The actual linkages between land use changes that PES programs pay for and desired environmental services are not well established in some programs. This is a particular problem for some types of watershed protection services.
“Leakage” will always be a real concern when the spatial coverage of a PES program is smaller than the potential service area. This is the case with most carbon storage PES programs. Many non-carbon PES programs have targeted a large enough space to reduce the risk of significant leakage.

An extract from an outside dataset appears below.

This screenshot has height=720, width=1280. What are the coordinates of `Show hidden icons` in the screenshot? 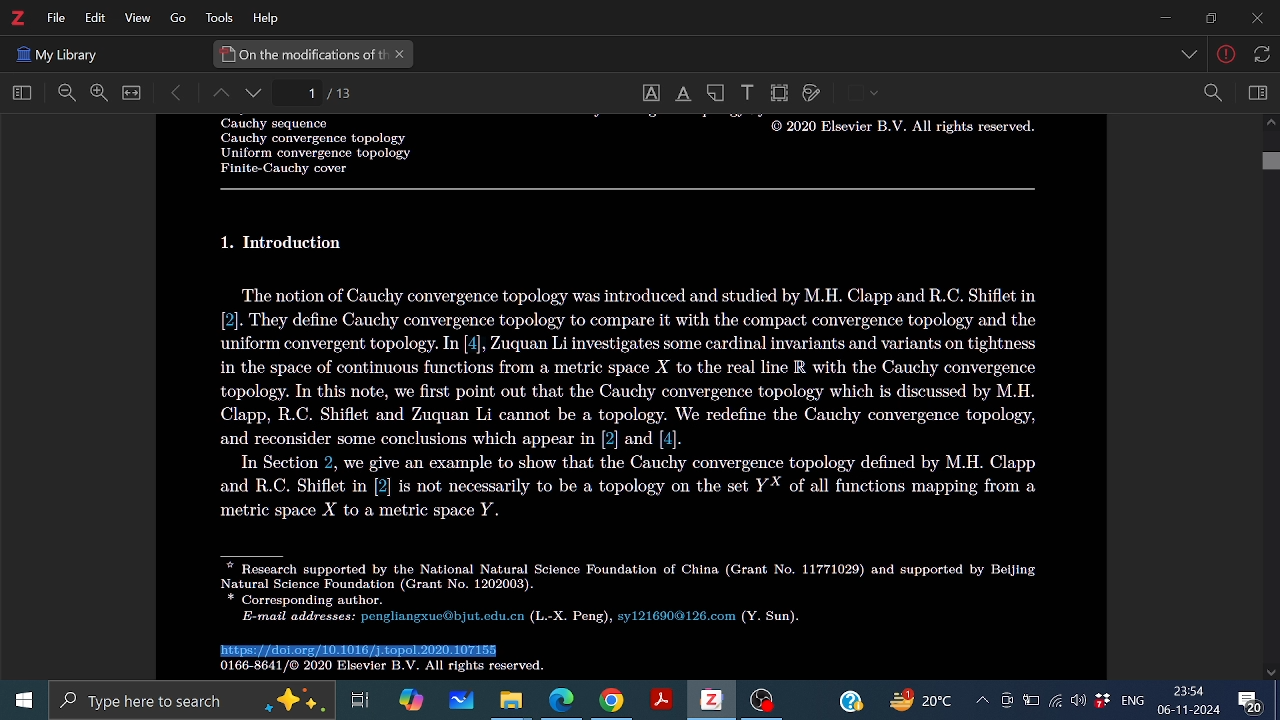 It's located at (981, 700).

“Transactions costs” play an important part in PES program design. These are program costs that are not provider payments proper. Among the transactions costs are those of program planning (including building or adapting necessary data bases), initial implementation (including inviting and reviewing applications and negotiating contracts), monitoring, and enforcement. Because government-financed PES programs are often larger than user-financed programs, they tend to have economies of scale that result in lower transactions costs per unit of land area than can be achieved with smaller, user-financed programs. However, user-financed programs sometimes better target service providers. What is most important is total program costs — including both provider payments and transactions costs — per unit of environmental service. Sometimes seemingly high transaction costs may be warranted, in either government or user-financed programs, if the associated targeting leads to greater overall cost efficiency. Better targeting often involves more complex differentiation of provider payment rates, and that can result in high transactions costs.
The case studies in this special issue of Ecological Economics provide many other insights and lessons that space limitations preclude discussing here. In general, we can say that user-financed PES programs work well for some types of environmental services. A good example is the case of a water quality PES program in a dairy farm catchment of France. User-financed programs may be less well suited to some other types of services, such as biodiversity services, where there could be major free-rider problems. User-financed programs also could have severe limitations with respect to carbon sequestration services, except where international agreements or national mandates effectively create a market.
Moreover, we need to avoid getting carried away with the notion that markets are the solution to everything. For some environmental services, policy tools other than PES need to be used, including outright regulation!